Том 6. Пьесы, очерки, статьи - Константин Паустовский
Шрифт:
Интервал:
Закладка:
Фамилия его была Раппопорт. Он был еврей, родом из Витебска. Первой школой, какую он окончил, был хедер, не имевший ничего общего с его теперешней профессией.
У берегов Дагестана нас встретил штиль. Он плыл над морем. В желтоватой дымке вырастали дагестанские горы – свежие, как темная зелень, только что побрызганная водой.
На следующее утро упал туман. Мы шли как бы в стеклянном шаре, наполненном серебристой пылью. Вода отливала бледным цветом лимона. Каждые пять минут пароход гудел, и в его брюхе что-то тяжело хлопало и скрежетало.
Девушка с громадными серыми глазами смотрела на туман с нескрываемым восторгом и часто кашляла в маленький носовой платок. Она родилась и выросла в Доссоре и впервые в жизни уехала из пустыни.
Она знала жизнь только по книгам, но знала лучше многих из нас. Я говорил с ней о «Цементе» Гладкова и об английской оккупации Баку. Ее отец был буровым мастером.
После Баку на пароходе стало пусто и жарко. Мы медленно качались, погружаясь в сухую сизую мглу, наплывавшую с востока. В стороне Ленкорани мигали зарницы – отблеск последней грозы на этом сухом и тусклом пороге Азии. Летаргия сковала пароход, писк чаек долетал сквозь сон. Оцепенение бродило по палубам, наталкиваясь на спящих людей.
Утро пришло совсем иное, чем всегда, – мертвое и немое. Неустранимое ощущение новизны наполняло все тело. Так, должно быть, чувствуют себя моряки в тех водах, где еще никогда не было кораблей.

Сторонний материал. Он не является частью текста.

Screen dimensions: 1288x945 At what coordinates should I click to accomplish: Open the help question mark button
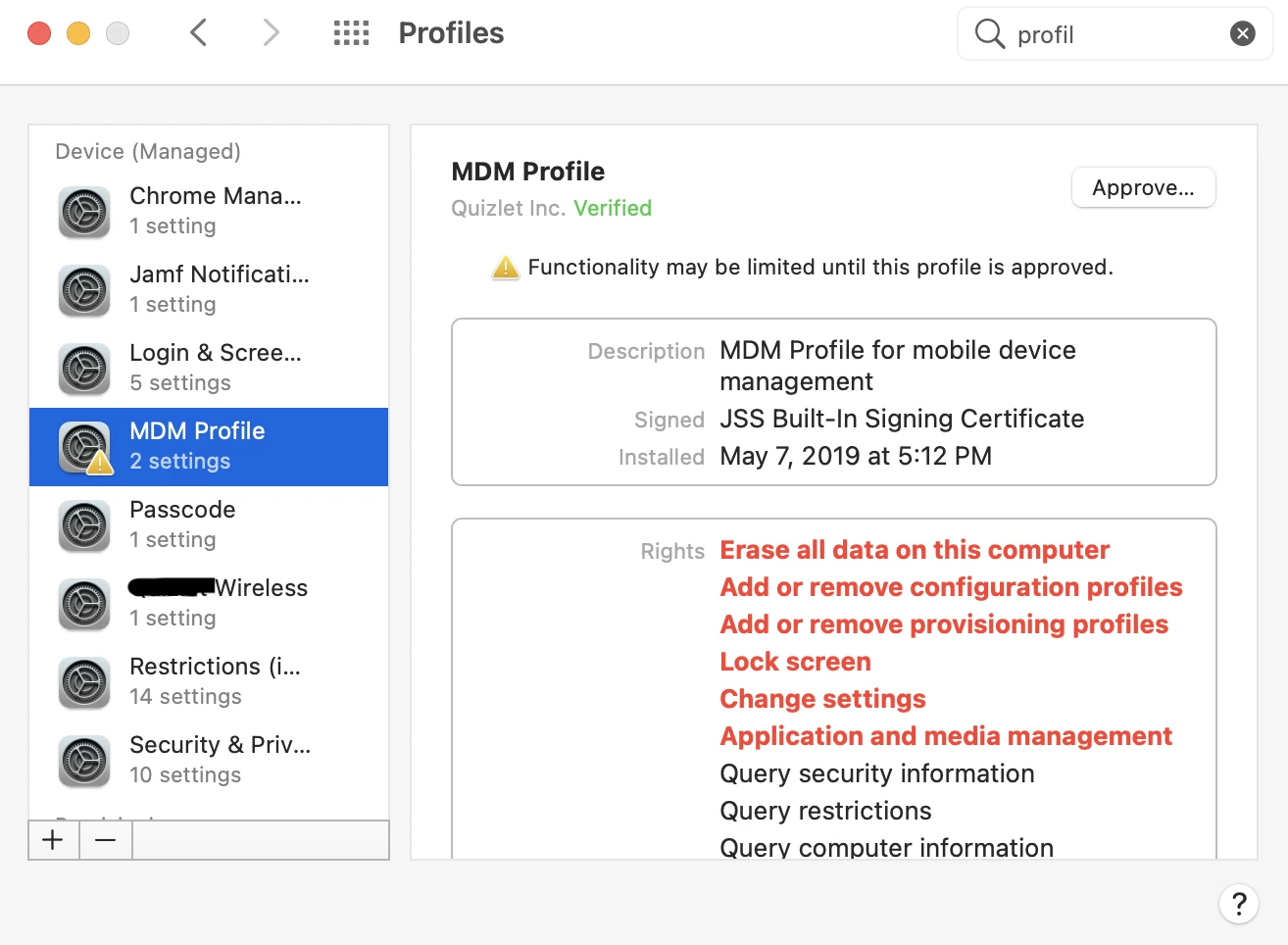pos(1239,903)
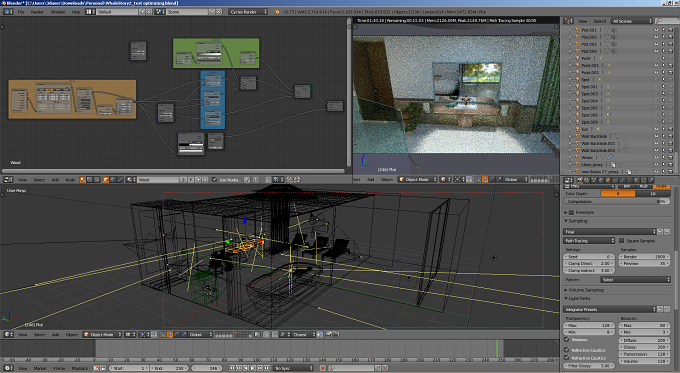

Мы медленно шли, огибая низкие пески. За ними в черноватом тумане открылся залив. В туман были вкраплены блестки мутного золота – отдельные вершины красноводских гор.
Красноводск надвигался изломами острых, как осколки снарядов, черных сиенитовых скал. У их подножья плескалась зелёная вода. За черными скалами желтел пояс верблюжьих гор, покрытых прахом и пеплом, и теснился город из белых кубических домов. Он был мал и тощ, как военное поселение. От него тянуло зноем, как от раскаленной докрасна плиты.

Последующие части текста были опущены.